▸ Provided text

Hong Kong home prices slip again, security law may keep the lid on market recovery, analysts say
- Prices slip in April after a small gain in March, according to government data
- The plan for national security bill could derail signs of market appetite after encouraging home sales in recent weeks
The index for used homes fell 0.13 per cent, according to data released by the Rating and Valuation Department on Friday. This reversed a 0.7 per cent gain in March. The gauge has now retreated 5.3 per cent from the peak in May last year.
“It is uncertain now. The market is volatile,” said Derek Chan, head of research at Ricacorp Properties. “If buying confidence is again dampened by the impact on economy after the security legislation and US actions, home prices may come under pressure.”
More than 360 people were arrested this week in street protests against the national security plan, stoking concerns more unrest will grip the city.
That latest upheaval could chip away at tentative signs of revival in the world’s least affordable housing market even as the government unveiled a record expansionary budget to revive the economy.
02:33
China’s top legislature approves national security bill for Hong Kong
“The correction in the housing market is likely not done yet,” said Thomas Lam, executive director at property consultancy Knight Frank, who expects prices to weaken 5 to 10 per cent this year because of social instability. “It’s just that there are slim chances of big corrections.”
Home prices are likely to retrace by 10 per cent this year, said Billy Mak, associate professor at the department of finance and decision sciences at Baptist University in Hong Kong.

▸ Information provided
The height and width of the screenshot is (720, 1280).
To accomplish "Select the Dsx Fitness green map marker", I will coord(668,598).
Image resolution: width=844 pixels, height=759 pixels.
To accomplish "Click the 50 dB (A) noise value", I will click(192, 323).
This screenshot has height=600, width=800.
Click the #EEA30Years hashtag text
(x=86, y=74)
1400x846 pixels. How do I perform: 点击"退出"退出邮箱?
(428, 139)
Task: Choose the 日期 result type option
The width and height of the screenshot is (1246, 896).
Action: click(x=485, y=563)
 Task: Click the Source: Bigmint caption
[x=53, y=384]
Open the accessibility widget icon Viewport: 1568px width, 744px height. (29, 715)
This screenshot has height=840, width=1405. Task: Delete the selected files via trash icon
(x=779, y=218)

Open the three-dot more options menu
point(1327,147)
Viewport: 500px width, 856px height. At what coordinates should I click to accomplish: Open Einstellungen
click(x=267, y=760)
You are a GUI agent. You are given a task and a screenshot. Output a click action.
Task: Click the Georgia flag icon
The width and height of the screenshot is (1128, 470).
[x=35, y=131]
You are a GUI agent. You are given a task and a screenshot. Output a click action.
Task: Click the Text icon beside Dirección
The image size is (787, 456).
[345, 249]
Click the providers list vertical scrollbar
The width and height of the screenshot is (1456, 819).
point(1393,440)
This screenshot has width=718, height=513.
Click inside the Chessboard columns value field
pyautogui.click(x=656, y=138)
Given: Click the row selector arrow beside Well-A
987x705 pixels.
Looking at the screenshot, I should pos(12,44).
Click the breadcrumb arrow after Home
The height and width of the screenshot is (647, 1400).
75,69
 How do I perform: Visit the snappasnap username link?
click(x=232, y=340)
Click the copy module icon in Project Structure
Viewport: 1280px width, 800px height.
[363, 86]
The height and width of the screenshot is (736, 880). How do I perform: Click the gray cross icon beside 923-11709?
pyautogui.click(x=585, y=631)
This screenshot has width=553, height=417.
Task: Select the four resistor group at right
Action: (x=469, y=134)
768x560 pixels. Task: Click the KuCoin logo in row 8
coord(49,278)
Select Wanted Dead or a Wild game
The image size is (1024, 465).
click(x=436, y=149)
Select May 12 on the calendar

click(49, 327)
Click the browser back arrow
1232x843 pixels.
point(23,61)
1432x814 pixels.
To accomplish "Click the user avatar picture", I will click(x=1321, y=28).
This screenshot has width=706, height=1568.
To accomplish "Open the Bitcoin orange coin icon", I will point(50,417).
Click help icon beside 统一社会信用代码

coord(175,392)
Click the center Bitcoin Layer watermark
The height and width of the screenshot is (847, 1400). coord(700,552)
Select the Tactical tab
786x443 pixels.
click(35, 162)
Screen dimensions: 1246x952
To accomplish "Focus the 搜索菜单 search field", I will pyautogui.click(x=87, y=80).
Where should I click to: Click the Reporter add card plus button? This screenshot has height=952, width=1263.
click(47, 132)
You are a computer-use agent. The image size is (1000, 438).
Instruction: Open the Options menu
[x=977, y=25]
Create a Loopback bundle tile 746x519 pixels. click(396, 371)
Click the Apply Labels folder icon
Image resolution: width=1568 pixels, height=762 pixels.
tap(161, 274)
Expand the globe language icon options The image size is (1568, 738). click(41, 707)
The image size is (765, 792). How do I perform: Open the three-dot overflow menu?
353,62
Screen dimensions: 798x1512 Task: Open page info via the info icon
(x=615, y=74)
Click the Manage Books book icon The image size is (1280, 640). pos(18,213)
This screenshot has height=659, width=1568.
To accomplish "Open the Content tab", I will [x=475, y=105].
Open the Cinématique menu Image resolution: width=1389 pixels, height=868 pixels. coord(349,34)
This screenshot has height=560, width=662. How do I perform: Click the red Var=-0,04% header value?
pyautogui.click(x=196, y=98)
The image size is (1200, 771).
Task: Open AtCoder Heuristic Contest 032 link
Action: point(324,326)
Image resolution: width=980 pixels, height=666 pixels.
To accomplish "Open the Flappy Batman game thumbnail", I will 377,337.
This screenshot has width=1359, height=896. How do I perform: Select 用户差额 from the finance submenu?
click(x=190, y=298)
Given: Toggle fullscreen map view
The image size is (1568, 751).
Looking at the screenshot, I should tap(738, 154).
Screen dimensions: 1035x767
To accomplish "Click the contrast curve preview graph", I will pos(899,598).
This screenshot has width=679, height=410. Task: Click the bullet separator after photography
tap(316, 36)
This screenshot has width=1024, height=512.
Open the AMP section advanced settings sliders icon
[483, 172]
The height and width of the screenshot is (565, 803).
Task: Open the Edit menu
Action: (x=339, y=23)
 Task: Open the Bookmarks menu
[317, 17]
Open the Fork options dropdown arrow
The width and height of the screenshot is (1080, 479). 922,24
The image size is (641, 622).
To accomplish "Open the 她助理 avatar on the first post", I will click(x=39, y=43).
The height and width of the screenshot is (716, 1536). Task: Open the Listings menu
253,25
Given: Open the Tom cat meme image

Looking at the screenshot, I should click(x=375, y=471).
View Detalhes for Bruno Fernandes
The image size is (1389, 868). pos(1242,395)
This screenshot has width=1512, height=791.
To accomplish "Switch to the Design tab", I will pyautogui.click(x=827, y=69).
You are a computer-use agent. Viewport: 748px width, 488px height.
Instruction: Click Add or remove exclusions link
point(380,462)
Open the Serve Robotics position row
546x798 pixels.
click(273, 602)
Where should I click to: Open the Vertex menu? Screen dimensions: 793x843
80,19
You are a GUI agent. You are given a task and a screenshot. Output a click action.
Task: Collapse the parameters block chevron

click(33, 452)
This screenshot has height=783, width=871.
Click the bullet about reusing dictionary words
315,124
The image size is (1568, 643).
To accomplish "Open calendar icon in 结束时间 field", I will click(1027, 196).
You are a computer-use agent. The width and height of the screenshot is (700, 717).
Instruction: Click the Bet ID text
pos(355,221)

▸ Parts of the exercise
(1) According to the article on Hong Kong home prices, how far has the gauge retreated from its peak in May last year?
(2) Edit the article on Hong Kong home prices from "More than 360" up to and including "in Hong Kong.", replacing "social instability" with "political uncertainty".
Base your answers only on the article.

▸ Answers to this exercise
(1) 5.3 per cent

(2)
More than 360 people were arrested this week in street protests against the national security plan, stoking concerns more unrest will grip the city.
That latest upheaval could chip away at tentative signs of revival in the world’s least affordable housing market even as the government unveiled a record expansionary budget to revive the economy.
02:33
China’s top legislature approves national security bill for Hong Kong
“The correction in the housing market is likely not done yet,” said Thomas Lam, executive director at property consultancy Knight Frank, who expects prices to weaken 5 to 10 per cent this year because of political uncertainty. “It’s just that there are slim chances of big corrections.”
Home prices are likely to retrace by 10 per cent this year, said Billy Mak, associate professor at the department of finance and decision sciences at Baptist University in Hong Kong.